— Provided data —
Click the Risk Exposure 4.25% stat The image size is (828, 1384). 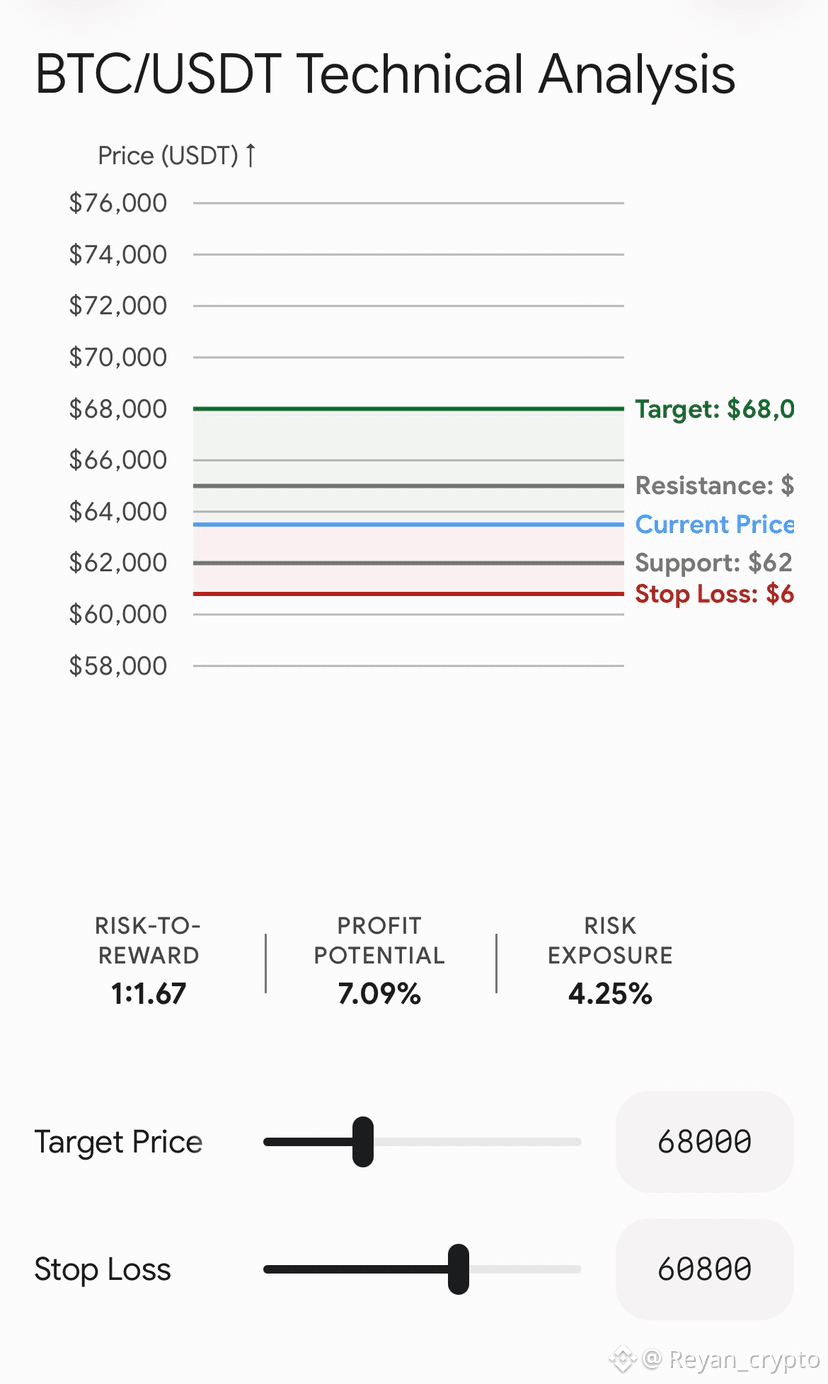point(610,959)
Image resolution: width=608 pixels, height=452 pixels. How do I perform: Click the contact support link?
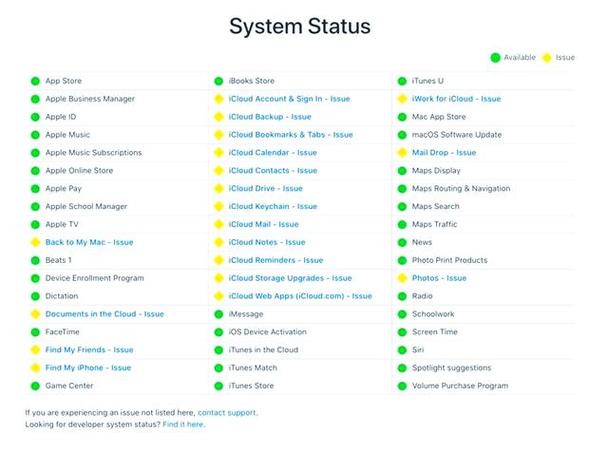(x=227, y=412)
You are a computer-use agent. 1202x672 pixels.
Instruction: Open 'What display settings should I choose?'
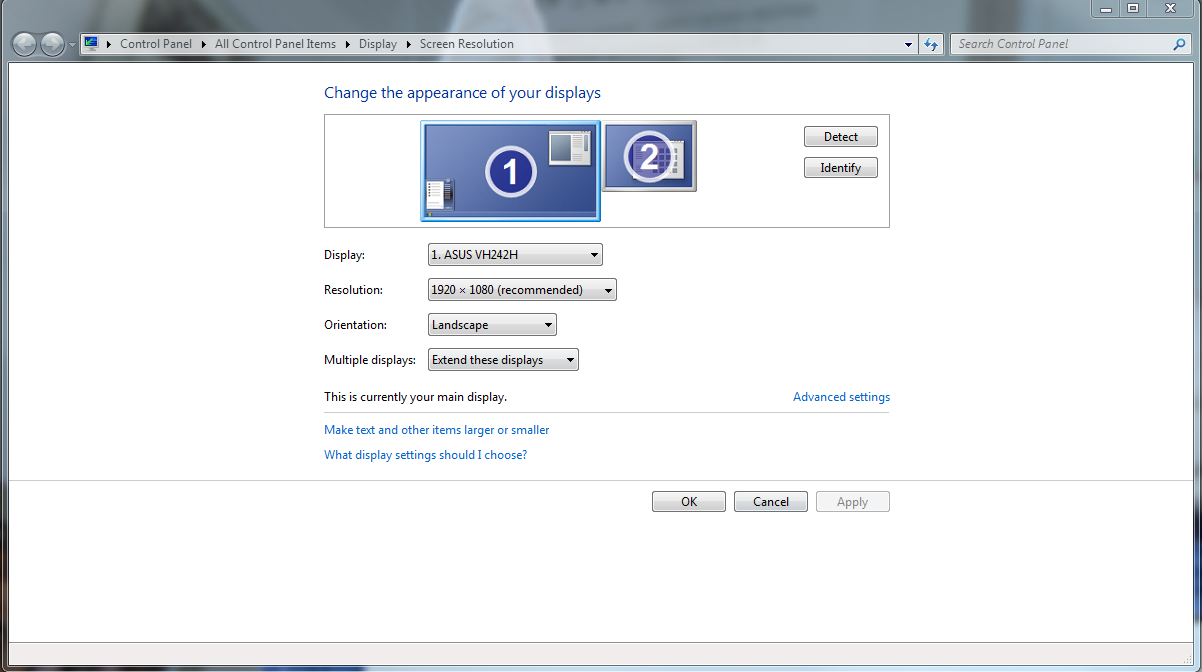pyautogui.click(x=426, y=454)
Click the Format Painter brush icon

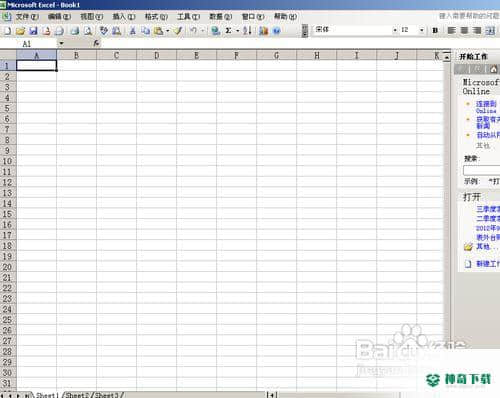click(x=178, y=31)
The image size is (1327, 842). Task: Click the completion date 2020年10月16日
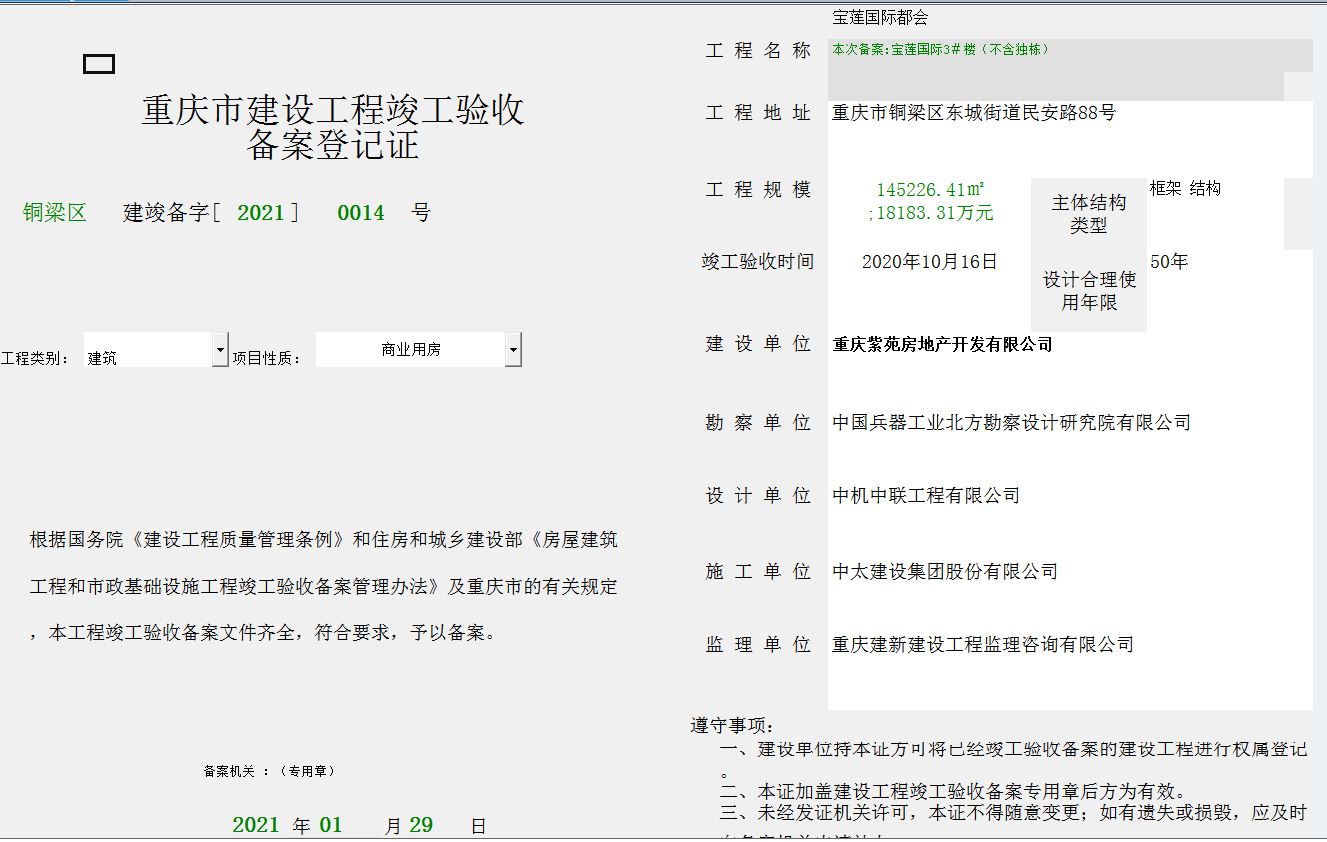930,262
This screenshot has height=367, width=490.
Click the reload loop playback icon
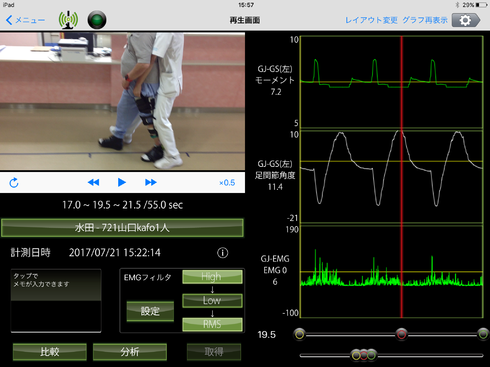tap(14, 183)
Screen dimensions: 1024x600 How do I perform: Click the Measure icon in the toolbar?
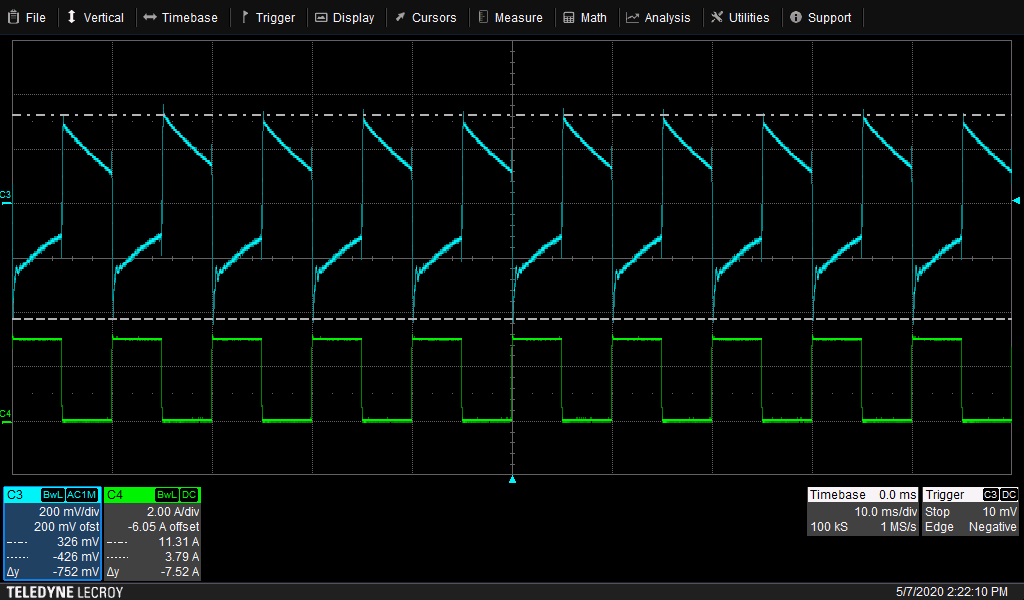[485, 16]
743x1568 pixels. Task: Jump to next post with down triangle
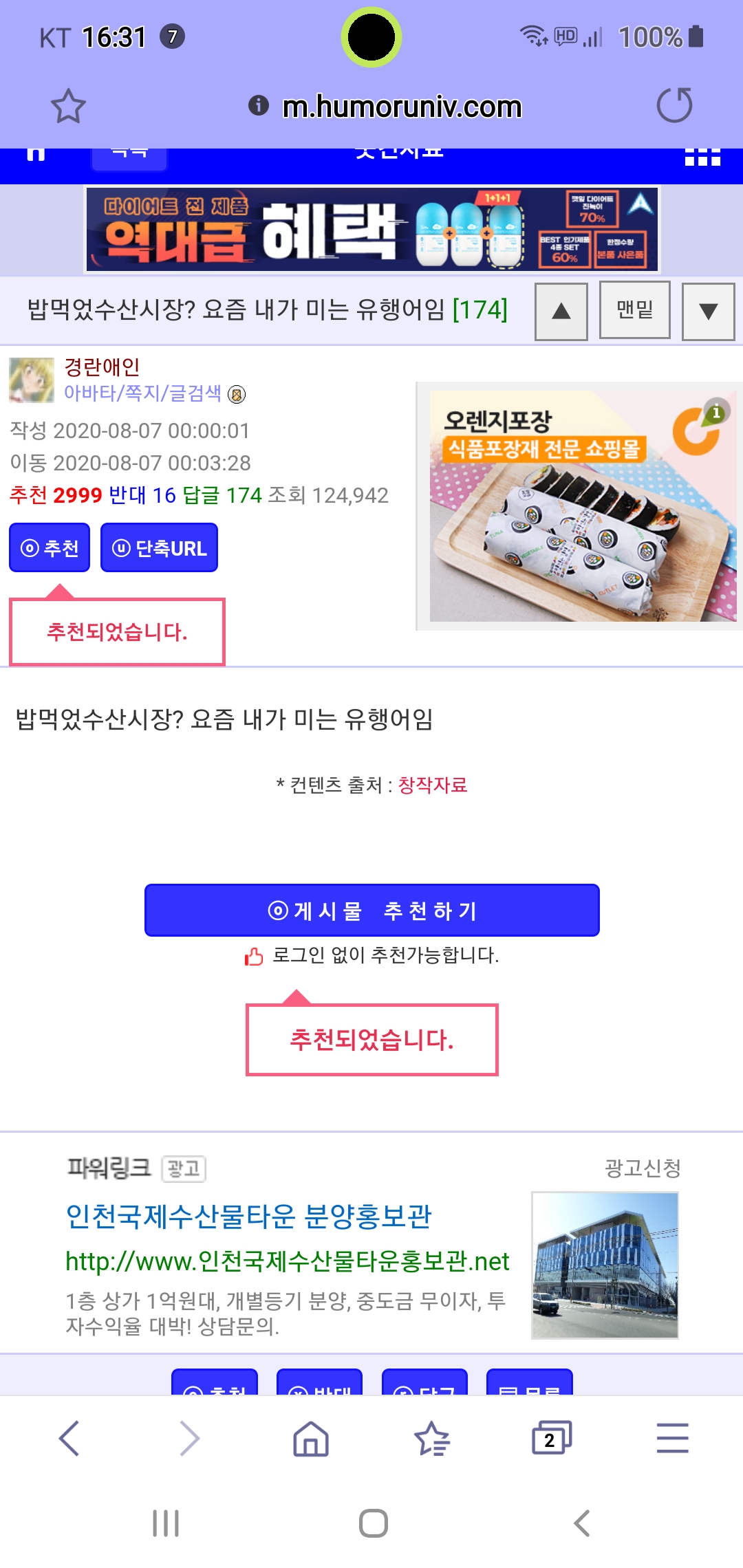point(708,311)
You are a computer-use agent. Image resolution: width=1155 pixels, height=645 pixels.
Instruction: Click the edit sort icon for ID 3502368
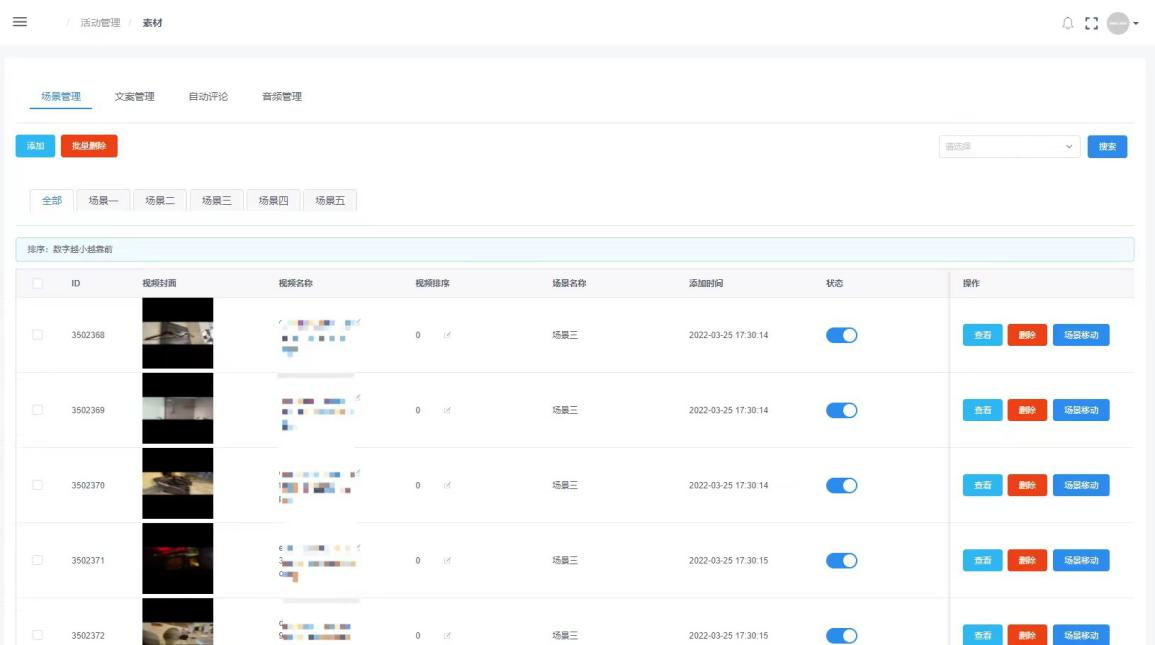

— How to complete this task —
List every line in the records above that contains the word "agent".

— Expected output —
You are a computer-use agent. 1202x672 pixels.
You are a computer-use agent. Image resolution: width=1155 pixels, height=645 pixels.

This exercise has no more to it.